Nem tudo que é antigo é obsoleto. Nem tudo que é novo é novidade. As conquistas da ciência e do desenvolvimento tecnológico em geral são extremamente importantes. No entanto não desmancham os conhecimentos já adquiridos no passado, na árdua escola da vida. Aliás, de alguma forma, as novidades de hoje têm raízes nos acertos ou nos erros de ontem. Não era à toa que os antigos sábios de Roma já diziam que “a História e a Experiência são as mestras da vida”.

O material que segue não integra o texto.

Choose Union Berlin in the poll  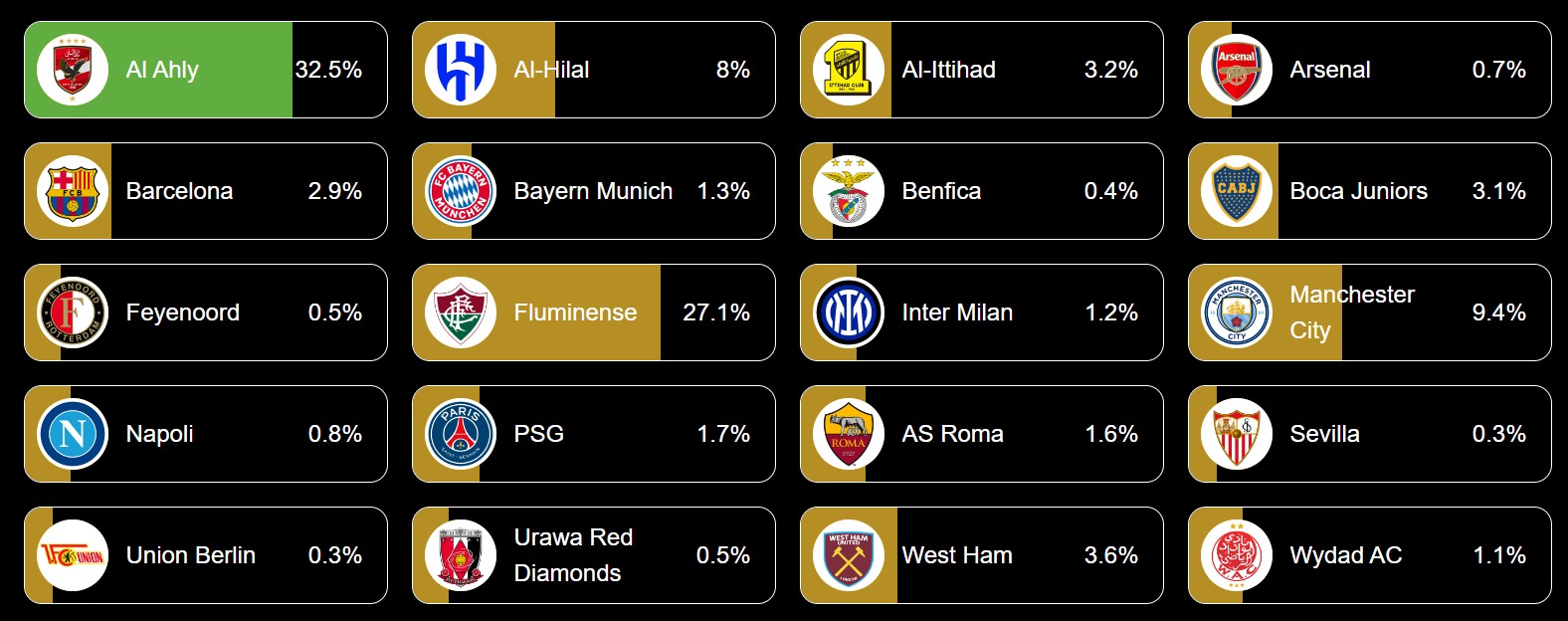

Em todos os agrupamentos sociais, sejam quais forem, há choques de gerações, confrontos de interesses, divergências de opiniões e, frequentemente, o anti-diálogo entre idosos e jovens. Os idosos julgam saber tudo, negando aos jovens o direito de terem opiniões próprias. Por sua vez, os jovens acreditam que os velhos “já eram”, e se arrogam o direito de discordar de tudo, de tudo saber, condenando ao ostracismo aqueles que estão se despedindo da vida. Como geralmente acontece no choque das divergências, em que cada parte julga estar com a razão, também aqui a “virtude” (no sentido da palavra latina “virtus” = força) está no meio (virtus in medio). Há valores antigos que são incontestáveis, como há os novos que são importantíssimos para a humanidade. A descoberta da telefonia móvel, cada vez mais sofisticada, não acaba com a existência e com a importância da “roda”. Assim como o cálculo diferencial de Einstein não anula o teorema de Pitágoras, formulado na antiga Grécia, nem a verdade matemática de que 2x 2 = 4.
Então, se há acertos e erros de ambos os lados, porque tantos atritos entre as pessoas? A razão é que nós, seres humanos, em qualquer grupo social, nos preocupamos mais em falar e menos em ouvir, muito criticamos os outros e pouco criticamos a nós mesmos. Não é certo que os mais velhos condenem todas as ideias dos mais jovens, como também é pretensão demais dos jovens não quereram aprender com toda a experiência boa ou ruim que os idosos tiveram na vida. Tanto para os que estão indo para o futuro como para os que estão saindo do passado será muito mais proveitosa a “SOMA DOS CONTRÁRIOS”, isto é, a experiência dos que já viveram com a força e os sonhos dos que os sucederão amanhã, através do DIÁLOGO.